*** Begin section ***

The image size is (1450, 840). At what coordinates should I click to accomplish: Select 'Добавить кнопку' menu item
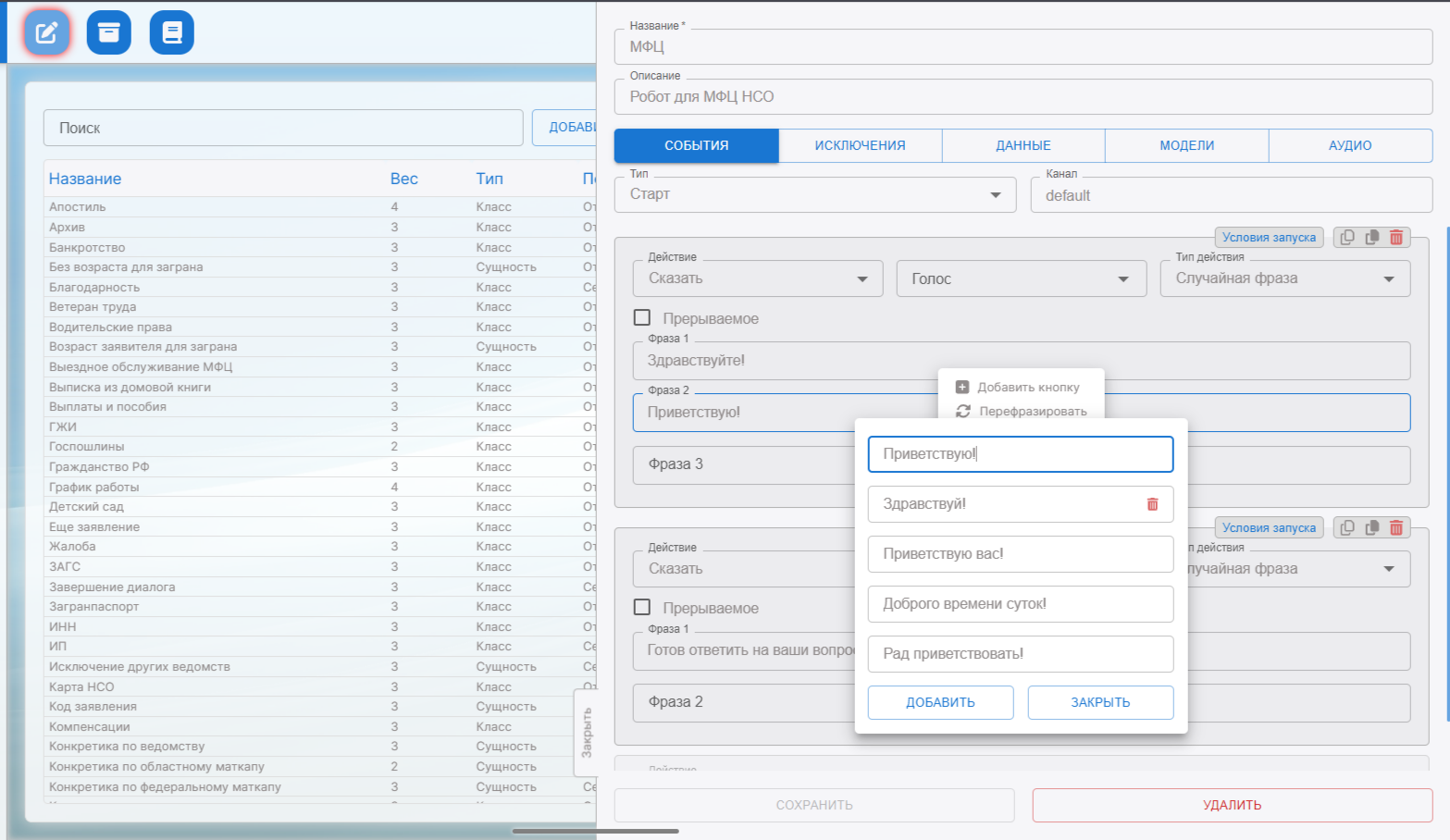(x=1027, y=388)
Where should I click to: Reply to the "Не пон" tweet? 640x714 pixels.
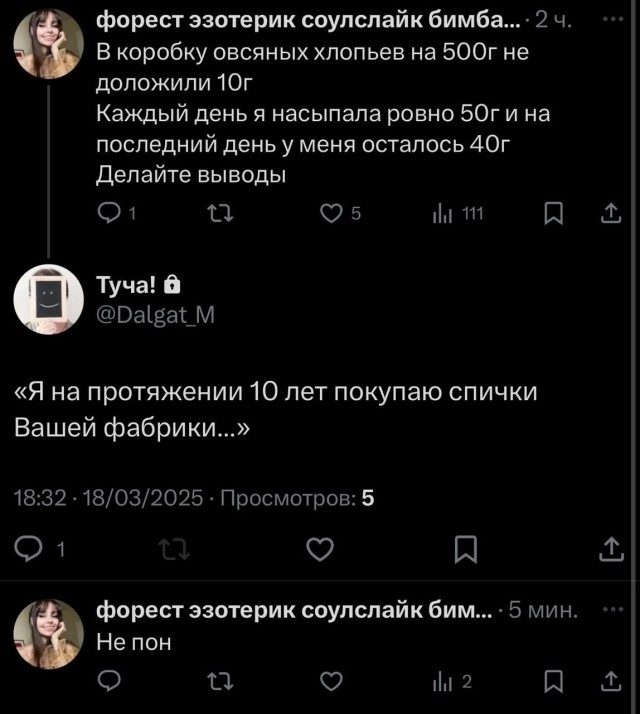(x=109, y=682)
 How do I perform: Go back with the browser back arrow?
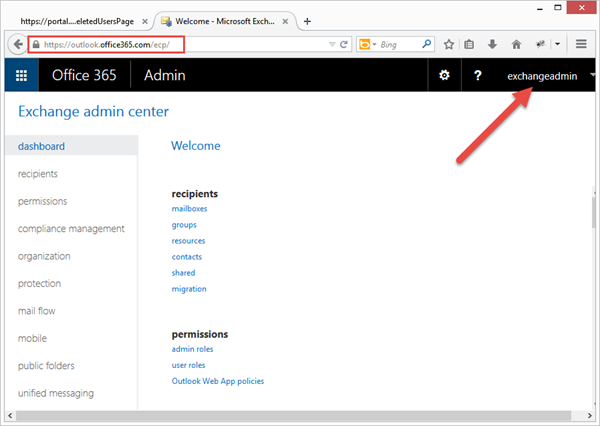click(17, 44)
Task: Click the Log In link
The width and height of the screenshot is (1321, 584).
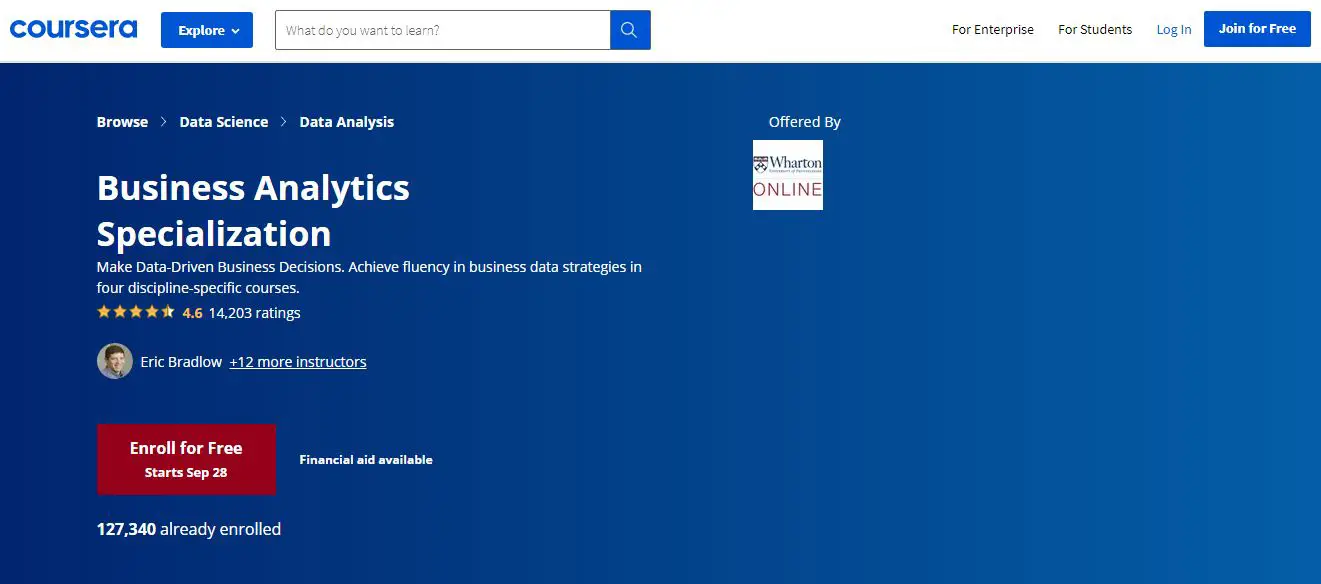Action: pyautogui.click(x=1173, y=30)
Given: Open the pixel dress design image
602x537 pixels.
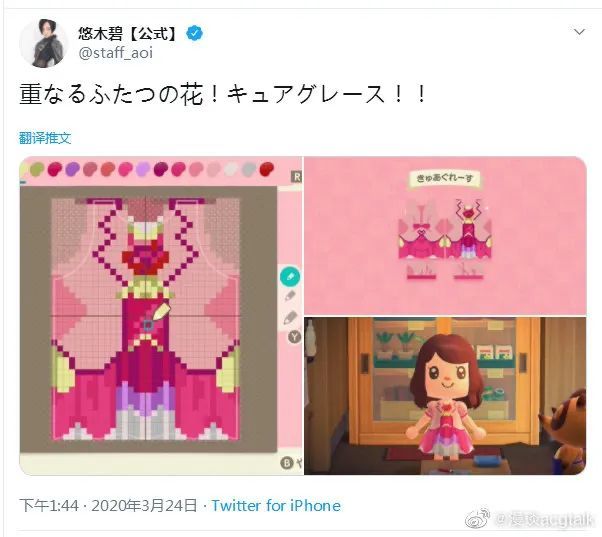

*** End section ***

## TO DO
Your task is to transcribe exactly the lines from the one containing "Where should I" through the final line of the entries above, pictures excluded.

## RESULT OF THE EXERCISE
Where should I click to: Reply to the "Не пон" tweet? 640x714 pixels.
(x=109, y=682)
 How do I perform: Go back with the browser back arrow?
click(17, 44)
Task: Click the Log In link
The width and height of the screenshot is (1321, 584).
Action: pyautogui.click(x=1173, y=30)
Given: Open the pixel dress design image
602x537 pixels.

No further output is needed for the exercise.